TASK ITEM: Count the lines in the entries below that mention the string "button", then write that number by itself.

Collected data entries
=== Begin Enclosure ===

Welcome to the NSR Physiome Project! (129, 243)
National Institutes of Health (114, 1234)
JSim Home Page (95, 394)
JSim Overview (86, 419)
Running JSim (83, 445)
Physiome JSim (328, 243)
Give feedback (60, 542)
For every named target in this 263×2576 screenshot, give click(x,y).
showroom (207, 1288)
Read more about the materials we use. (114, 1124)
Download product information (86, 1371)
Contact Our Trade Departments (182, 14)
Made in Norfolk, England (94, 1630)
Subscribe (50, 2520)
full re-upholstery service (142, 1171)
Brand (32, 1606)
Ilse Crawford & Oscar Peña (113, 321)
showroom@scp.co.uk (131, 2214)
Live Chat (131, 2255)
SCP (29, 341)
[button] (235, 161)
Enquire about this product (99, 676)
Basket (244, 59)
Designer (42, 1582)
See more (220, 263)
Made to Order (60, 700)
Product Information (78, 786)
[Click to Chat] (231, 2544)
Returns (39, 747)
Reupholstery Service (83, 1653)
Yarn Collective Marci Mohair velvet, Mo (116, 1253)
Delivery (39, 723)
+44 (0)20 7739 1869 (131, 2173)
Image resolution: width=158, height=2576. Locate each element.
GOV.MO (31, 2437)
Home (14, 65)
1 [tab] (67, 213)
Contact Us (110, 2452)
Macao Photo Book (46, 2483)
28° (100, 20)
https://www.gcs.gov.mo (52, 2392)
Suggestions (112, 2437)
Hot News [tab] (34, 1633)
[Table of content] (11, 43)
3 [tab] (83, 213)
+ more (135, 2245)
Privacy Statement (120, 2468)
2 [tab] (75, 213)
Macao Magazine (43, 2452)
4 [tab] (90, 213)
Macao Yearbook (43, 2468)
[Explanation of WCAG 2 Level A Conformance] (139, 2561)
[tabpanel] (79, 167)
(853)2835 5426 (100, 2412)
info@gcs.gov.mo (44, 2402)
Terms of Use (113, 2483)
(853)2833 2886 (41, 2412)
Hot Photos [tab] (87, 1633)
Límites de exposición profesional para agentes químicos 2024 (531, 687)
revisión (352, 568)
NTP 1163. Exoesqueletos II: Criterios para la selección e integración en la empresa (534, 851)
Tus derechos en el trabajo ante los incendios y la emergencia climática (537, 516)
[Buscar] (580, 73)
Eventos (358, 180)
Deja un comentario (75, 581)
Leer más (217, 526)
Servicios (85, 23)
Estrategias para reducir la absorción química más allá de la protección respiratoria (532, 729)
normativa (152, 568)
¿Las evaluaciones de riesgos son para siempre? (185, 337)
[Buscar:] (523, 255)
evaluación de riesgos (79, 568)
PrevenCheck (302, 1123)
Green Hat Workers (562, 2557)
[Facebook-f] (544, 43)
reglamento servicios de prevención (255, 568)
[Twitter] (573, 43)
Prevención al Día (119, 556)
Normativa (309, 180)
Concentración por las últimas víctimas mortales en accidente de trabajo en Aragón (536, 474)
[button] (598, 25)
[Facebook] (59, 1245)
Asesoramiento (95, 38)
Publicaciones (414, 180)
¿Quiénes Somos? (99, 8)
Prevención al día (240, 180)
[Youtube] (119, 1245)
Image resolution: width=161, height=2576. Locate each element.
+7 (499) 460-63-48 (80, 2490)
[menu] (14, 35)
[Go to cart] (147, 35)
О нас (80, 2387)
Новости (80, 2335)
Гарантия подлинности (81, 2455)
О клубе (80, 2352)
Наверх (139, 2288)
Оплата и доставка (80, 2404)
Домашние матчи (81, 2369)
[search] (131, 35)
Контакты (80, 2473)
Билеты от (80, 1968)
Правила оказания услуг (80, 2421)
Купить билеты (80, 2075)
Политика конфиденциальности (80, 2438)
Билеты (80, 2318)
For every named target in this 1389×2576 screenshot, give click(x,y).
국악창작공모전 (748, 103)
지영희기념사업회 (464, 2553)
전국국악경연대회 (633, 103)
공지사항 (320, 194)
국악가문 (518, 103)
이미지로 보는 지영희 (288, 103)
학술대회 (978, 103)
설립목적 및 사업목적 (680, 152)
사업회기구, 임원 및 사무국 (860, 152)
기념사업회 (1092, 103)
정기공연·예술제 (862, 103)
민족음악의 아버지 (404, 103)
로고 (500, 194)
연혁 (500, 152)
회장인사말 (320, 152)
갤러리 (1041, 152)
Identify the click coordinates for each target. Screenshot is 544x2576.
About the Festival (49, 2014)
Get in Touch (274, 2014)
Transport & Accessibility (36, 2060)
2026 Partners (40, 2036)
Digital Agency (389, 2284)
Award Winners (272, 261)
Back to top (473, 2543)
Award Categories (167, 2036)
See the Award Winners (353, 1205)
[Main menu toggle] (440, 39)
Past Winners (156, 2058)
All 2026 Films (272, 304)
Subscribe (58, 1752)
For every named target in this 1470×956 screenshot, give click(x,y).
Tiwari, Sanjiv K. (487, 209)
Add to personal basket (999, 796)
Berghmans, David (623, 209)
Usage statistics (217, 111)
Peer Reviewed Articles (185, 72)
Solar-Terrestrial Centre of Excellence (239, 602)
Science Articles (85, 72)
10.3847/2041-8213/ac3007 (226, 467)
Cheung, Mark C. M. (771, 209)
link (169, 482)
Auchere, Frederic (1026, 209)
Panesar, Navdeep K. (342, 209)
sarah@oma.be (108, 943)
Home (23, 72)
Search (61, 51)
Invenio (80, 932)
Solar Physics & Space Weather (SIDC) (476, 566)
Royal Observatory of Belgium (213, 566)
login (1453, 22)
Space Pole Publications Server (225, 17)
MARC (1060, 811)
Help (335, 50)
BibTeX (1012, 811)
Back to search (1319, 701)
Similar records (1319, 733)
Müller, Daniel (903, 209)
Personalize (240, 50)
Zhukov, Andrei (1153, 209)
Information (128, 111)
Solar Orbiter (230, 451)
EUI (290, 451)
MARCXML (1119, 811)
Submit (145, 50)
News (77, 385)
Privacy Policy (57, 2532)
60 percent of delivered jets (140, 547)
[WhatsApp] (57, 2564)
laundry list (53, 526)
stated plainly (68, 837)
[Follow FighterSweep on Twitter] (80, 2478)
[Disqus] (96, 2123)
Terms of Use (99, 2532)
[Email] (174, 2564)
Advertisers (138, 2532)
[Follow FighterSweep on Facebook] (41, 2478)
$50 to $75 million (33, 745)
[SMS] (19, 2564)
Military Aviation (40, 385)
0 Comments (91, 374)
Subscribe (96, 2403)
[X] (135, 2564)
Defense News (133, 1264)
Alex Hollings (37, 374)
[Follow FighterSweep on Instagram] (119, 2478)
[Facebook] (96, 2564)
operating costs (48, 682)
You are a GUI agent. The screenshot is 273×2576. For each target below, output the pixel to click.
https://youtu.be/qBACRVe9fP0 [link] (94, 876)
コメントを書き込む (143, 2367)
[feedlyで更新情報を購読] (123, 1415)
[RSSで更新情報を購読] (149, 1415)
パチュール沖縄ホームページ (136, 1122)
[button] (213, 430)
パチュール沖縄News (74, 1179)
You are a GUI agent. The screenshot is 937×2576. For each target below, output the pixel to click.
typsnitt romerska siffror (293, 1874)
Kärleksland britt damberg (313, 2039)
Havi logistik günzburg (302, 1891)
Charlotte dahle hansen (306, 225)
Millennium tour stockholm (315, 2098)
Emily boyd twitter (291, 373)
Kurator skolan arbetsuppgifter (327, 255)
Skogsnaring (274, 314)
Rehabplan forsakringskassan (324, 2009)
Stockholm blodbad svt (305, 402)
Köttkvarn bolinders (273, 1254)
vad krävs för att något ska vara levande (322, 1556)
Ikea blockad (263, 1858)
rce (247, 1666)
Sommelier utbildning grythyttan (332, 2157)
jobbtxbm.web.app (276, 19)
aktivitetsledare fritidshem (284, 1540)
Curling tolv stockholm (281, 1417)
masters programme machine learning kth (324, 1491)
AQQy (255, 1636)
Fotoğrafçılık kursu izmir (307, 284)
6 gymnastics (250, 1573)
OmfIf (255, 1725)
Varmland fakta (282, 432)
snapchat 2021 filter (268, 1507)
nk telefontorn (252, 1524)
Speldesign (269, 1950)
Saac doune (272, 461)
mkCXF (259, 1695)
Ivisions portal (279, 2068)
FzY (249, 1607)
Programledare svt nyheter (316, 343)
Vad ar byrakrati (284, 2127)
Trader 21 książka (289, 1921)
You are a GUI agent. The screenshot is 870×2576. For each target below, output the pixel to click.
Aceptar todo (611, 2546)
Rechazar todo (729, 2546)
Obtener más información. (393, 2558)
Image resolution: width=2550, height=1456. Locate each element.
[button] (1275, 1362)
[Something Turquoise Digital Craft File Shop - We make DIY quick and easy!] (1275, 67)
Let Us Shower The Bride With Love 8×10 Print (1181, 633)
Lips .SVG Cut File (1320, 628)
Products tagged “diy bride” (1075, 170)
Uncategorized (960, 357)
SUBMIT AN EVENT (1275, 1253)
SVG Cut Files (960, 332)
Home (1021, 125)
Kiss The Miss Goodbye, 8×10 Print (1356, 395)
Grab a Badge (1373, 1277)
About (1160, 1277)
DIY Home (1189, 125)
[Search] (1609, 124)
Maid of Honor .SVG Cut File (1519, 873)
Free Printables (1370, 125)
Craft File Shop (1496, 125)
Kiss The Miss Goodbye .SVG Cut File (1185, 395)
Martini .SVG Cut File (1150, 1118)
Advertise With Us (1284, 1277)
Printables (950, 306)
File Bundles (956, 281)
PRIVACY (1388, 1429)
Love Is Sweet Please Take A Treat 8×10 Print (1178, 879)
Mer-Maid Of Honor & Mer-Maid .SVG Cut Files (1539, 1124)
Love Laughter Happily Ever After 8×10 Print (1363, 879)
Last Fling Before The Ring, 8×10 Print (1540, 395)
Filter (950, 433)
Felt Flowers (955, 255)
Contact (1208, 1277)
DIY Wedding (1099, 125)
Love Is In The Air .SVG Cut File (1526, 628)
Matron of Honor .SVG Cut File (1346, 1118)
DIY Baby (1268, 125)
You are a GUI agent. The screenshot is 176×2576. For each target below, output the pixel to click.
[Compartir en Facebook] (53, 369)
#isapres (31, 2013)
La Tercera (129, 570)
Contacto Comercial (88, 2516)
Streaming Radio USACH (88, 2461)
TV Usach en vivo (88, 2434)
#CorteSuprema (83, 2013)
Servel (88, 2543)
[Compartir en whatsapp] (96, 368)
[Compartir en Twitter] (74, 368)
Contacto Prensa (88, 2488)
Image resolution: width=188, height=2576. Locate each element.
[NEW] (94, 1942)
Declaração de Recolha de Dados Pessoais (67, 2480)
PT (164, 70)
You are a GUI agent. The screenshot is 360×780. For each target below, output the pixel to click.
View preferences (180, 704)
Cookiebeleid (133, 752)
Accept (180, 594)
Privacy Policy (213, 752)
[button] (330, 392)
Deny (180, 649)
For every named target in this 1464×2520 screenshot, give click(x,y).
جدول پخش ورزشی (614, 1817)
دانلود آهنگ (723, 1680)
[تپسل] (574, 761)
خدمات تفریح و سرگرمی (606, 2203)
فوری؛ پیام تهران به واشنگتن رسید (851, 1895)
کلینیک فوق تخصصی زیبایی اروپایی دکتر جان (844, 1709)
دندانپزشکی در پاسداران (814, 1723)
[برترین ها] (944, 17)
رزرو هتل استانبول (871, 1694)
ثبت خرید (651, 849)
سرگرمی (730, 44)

=== End Enclosure ===

REPLY: 5